- **Exercise input**
──────────

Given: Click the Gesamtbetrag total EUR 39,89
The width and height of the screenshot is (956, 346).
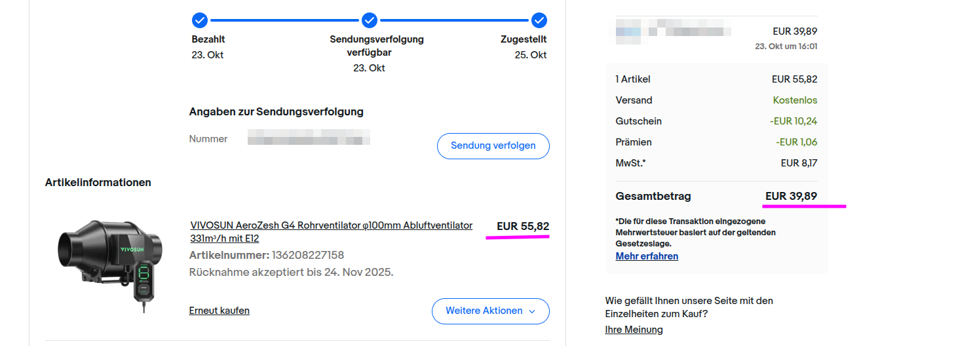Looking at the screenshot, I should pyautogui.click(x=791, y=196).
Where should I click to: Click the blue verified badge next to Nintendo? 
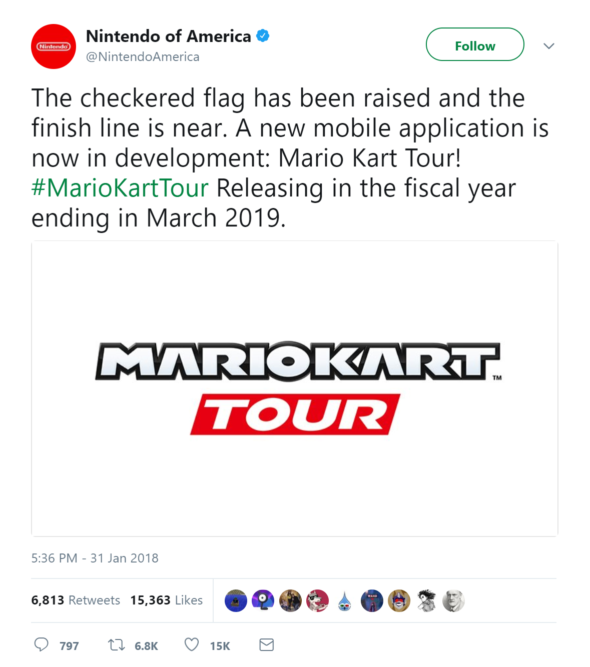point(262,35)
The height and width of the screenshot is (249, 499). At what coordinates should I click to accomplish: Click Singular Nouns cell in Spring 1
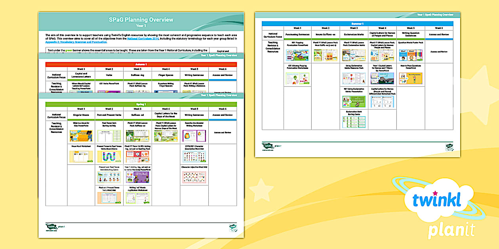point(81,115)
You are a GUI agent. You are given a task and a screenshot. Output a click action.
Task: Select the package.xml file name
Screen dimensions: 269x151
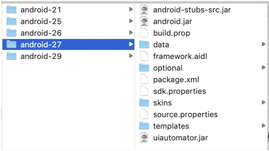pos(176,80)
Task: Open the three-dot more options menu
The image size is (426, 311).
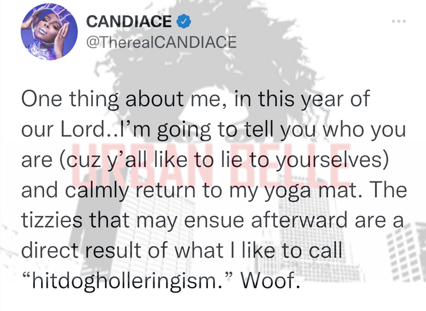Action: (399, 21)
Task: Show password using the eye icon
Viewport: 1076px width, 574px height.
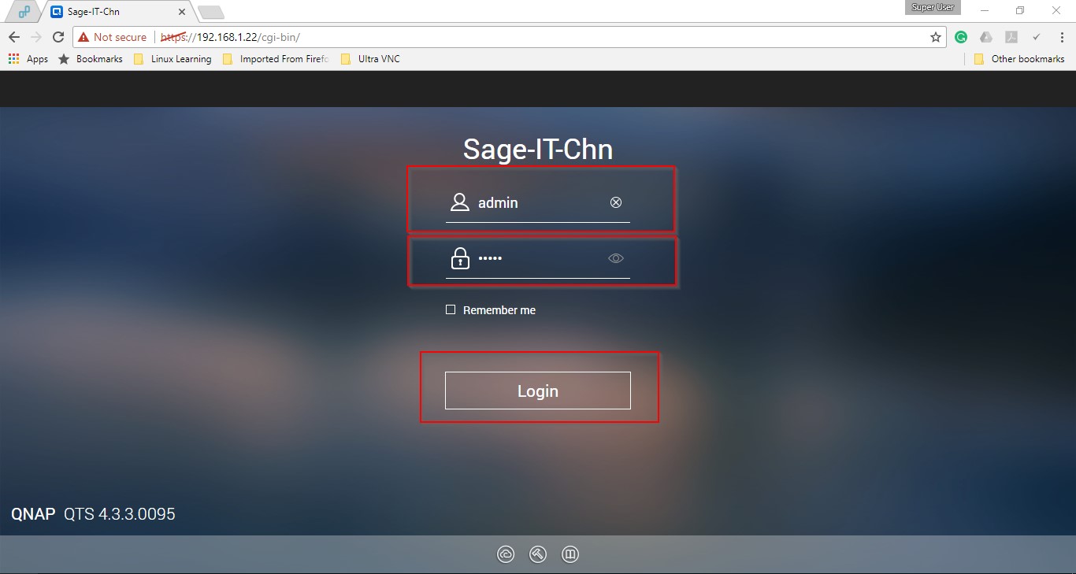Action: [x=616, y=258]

──────────

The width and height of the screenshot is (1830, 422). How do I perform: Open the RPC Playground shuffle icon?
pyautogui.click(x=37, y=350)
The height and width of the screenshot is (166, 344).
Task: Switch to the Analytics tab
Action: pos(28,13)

──────────

Give exactly the lines above that run from the line with "Given: Click the Gesamtbetrag total EUR 39,89" to the line with "Task: Show password using the eye icon", both included, leaving every picture out.

Given: Click the Gesamtbetrag total EUR 39,89
The width and height of the screenshot is (956, 346).
Looking at the screenshot, I should pyautogui.click(x=791, y=196).
Where should I click to: Click the blue verified badge next to Nintendo? 
point(262,35)
The height and width of the screenshot is (249, 499). At what coordinates should I click to accomplish: Click Singular Nouns cell in Spring 1
point(81,115)
You are a GUI agent. You are given a task and a screenshot. Output a click action.
Task: Select the package.xml file name
Screen dimensions: 269x151
pos(176,80)
Task: Open the three-dot more options menu
The image size is (426, 311).
Action: (399, 21)
Task: Show password using the eye icon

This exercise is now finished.